**WHAT IS REQUIRED:**
Would you retype the lines from the one that holds "You are a GUI" to the final line of the entries below, both ends included and exactly as written, but without pictures?

**EXTRACTED RECORDS:**
· · · · · · ·
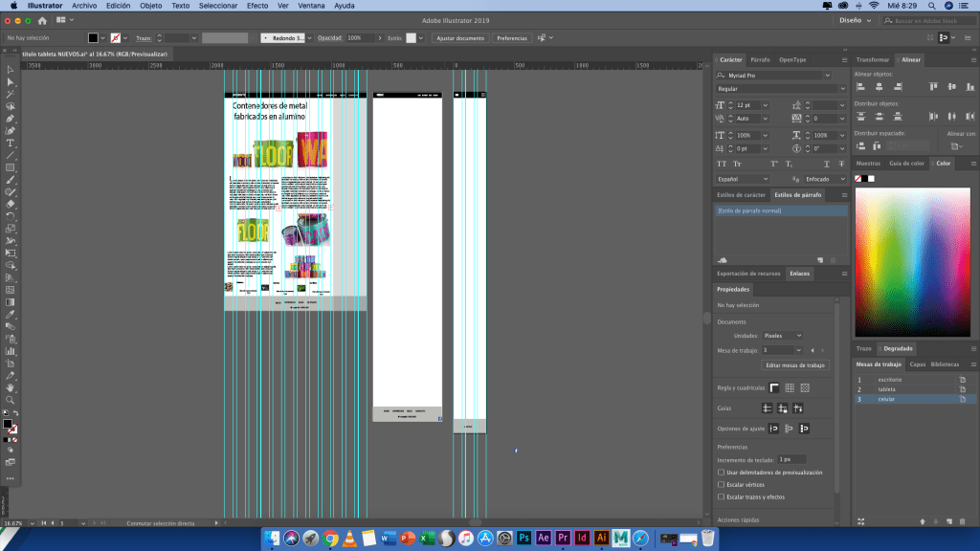Open Photoshop from the dock
This screenshot has width=980, height=551.
pyautogui.click(x=524, y=539)
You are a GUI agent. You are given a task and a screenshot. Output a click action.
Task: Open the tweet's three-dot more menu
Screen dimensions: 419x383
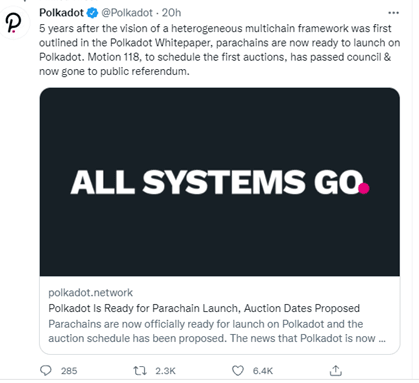click(x=393, y=13)
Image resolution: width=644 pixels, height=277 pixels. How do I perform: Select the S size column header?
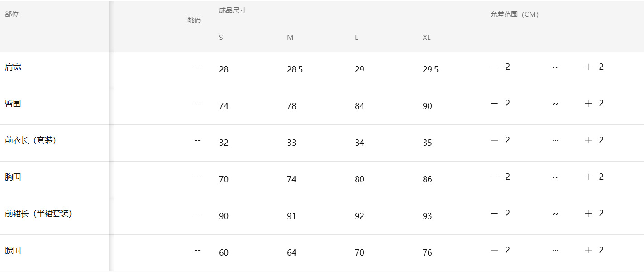[221, 38]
· · · · · · ·
**RESPONSE TO THIS TASK:**
You are a GUI agent. You are given a task and a screenshot. Output a click action.
Task: Open the tweet's three-dot more menu
Screen dimensions: 419x383
click(x=393, y=13)
Image resolution: width=644 pixels, height=277 pixels. How do I perform: Select the S size column header?
[221, 38]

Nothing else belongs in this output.